Similarly, as AI-created content becomes more common we humans are becoming, and will become, better at determining the writing and visual style of things that aren’t quite human-made. This is an ability that develops over time – think of how lifelessly creepy the humans in the first Toy Story movie now look to us, despite not being an issue when the movie first premiered in 1997. It’s inevitable that the uncanny valley will extend beyond CGI characters and into communication styles and artwork, proven by the unsettling nature of AI-created liminal spaces (https://www.iflscience.com/why-are-liminal-spaces-creepy-66157), and the meme-able comedy of AI-generated writing samples (https://www.aiweirdness.com/). To produce effective and moving video advertising content, AI will first have to bridge the gap across the uncanny valley – a gap that is getting wider by the year as we humans become more and more attuned to the unreal.
3) Pro: An unbiased analysis of data
AI systems are able to objectively analyse the data sets they are fed. In 2018, Lexus released a commercial for their new Lexus ES with a script written entirely by an AI (https://youtu.be/l91ehyqFca8). Collaborating with IBM, their AI system ‘Watson’ analysed 15 years of award winning car and luxury brand campaigns to identify common elements of entertainment and emotion, and produced a script outline based on these points (check out the full ad here: https://youtu.be/a2_smFoqQUg). Conversely, a human analysing the same set of commercials will likely create a very different set of results, as we often look out for what we think is important, or what appeals aesthetically to our own eye, rather than processing objective connections in artistic material. Any given human’s idea of what is entertaining, emotionally affecting, or just plain ‘good’, is affected by layers and layers of personal biases, many of which can get in the way of seeing the pure factual results.
4) Con: … But an unbiased analysis of biased data
AI can only base their analyses on the data given – and if that data is coloured by human bias, so too will the results. News outlets widely covered the story a few years back of Amazon doing away with their AI recruiting engine, as it was revealed the engine had learned (from the patterns of previous hiring behaviour) to discriminate against women candidates (https://www.reuters.com/article/us-amazon-com-jobs-automation-insight-idUSKCN1MK08G).

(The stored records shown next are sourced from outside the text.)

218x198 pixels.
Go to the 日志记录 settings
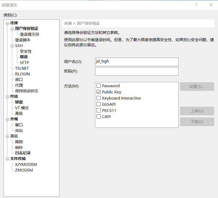(23, 153)
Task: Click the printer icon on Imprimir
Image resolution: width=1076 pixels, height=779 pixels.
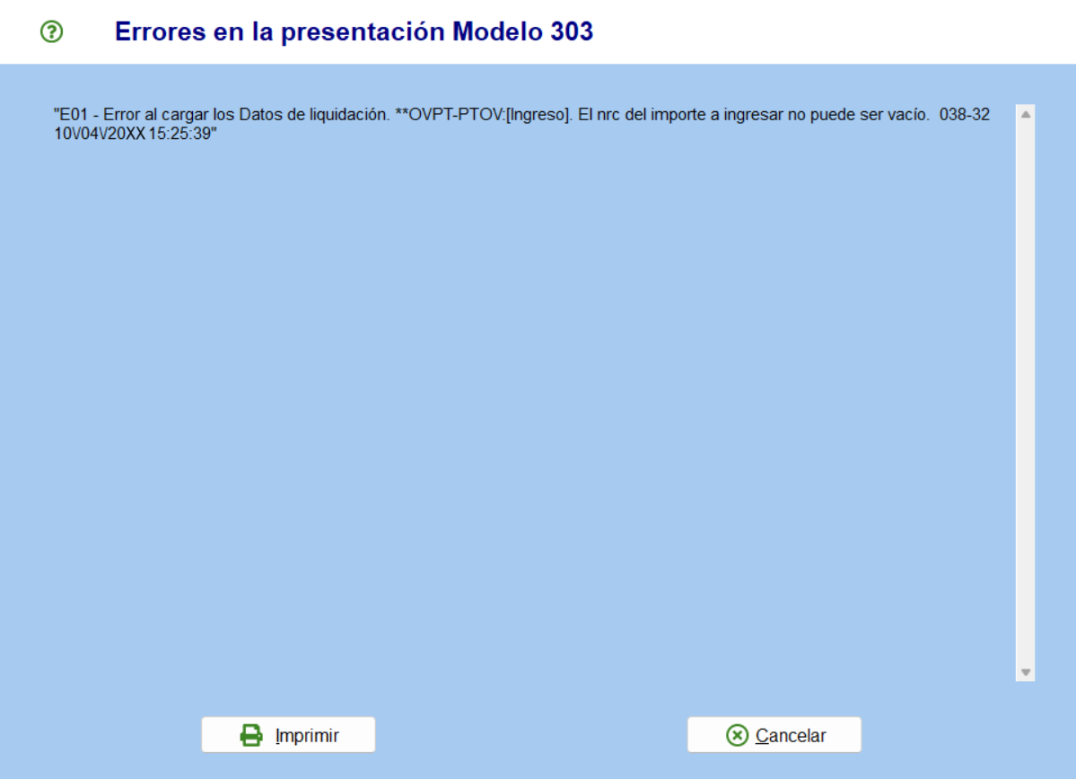Action: 251,735
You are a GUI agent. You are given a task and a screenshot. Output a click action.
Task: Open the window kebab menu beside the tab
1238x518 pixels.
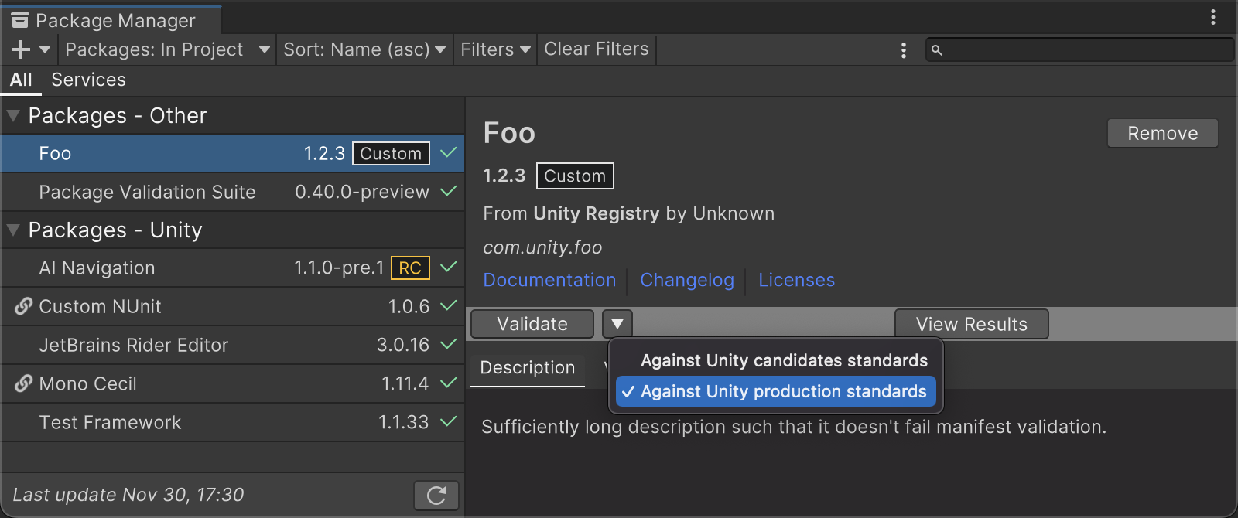(1213, 17)
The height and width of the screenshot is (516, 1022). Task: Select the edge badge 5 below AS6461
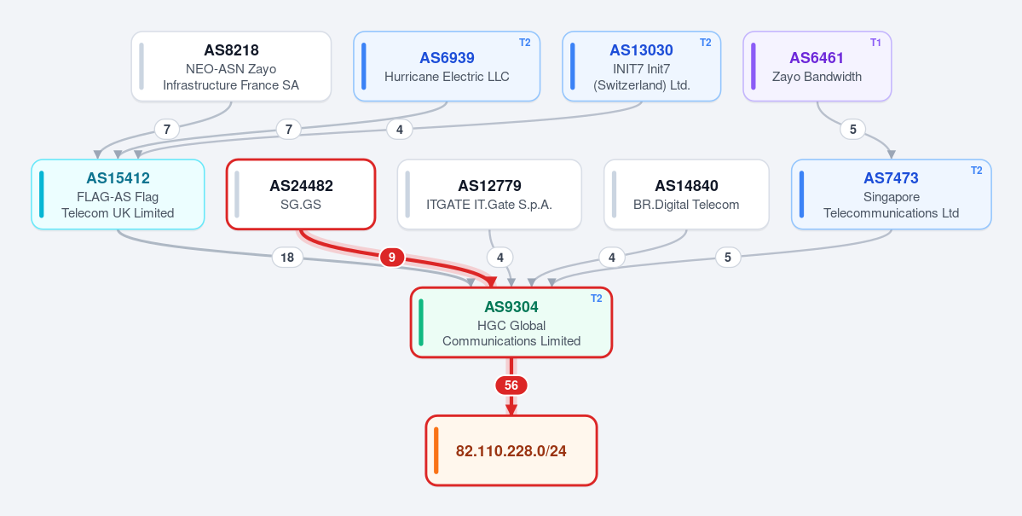852,129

AI will not censor its results without intervention, and is incapable of understanding tact, sensitivity, or the very subtle changes of social justice movements that can affect what is and isn’t socially acceptable to say or do. While this can be a positive in shedding light on hidden biases within an organization, it can also produce unwanted results for brands analysing external sources, such as other advertisements. In the Lexus ES script mentioned earlier, Watson was only able to develop scripts based on a set of award winning commercials – awards that are judged by humans, who may or may not be judging the nominee pool fairly themselves. A panel of judges made up of a single demographic are going to bring cultural expectations of a ‘good’ commercial that may seem unanimous, but are at best localised, and at worst offensive.
An AI trained to analyse data will only regurgitate the issues present in that data. Algorithms fed flawed examples will only create an endless echo chamber of flawed results. Whether with AI assistance or not, this ultimately means humans are still required to do the hard work to make important changes to the status quo within advertising, content creation, and the wider media industry.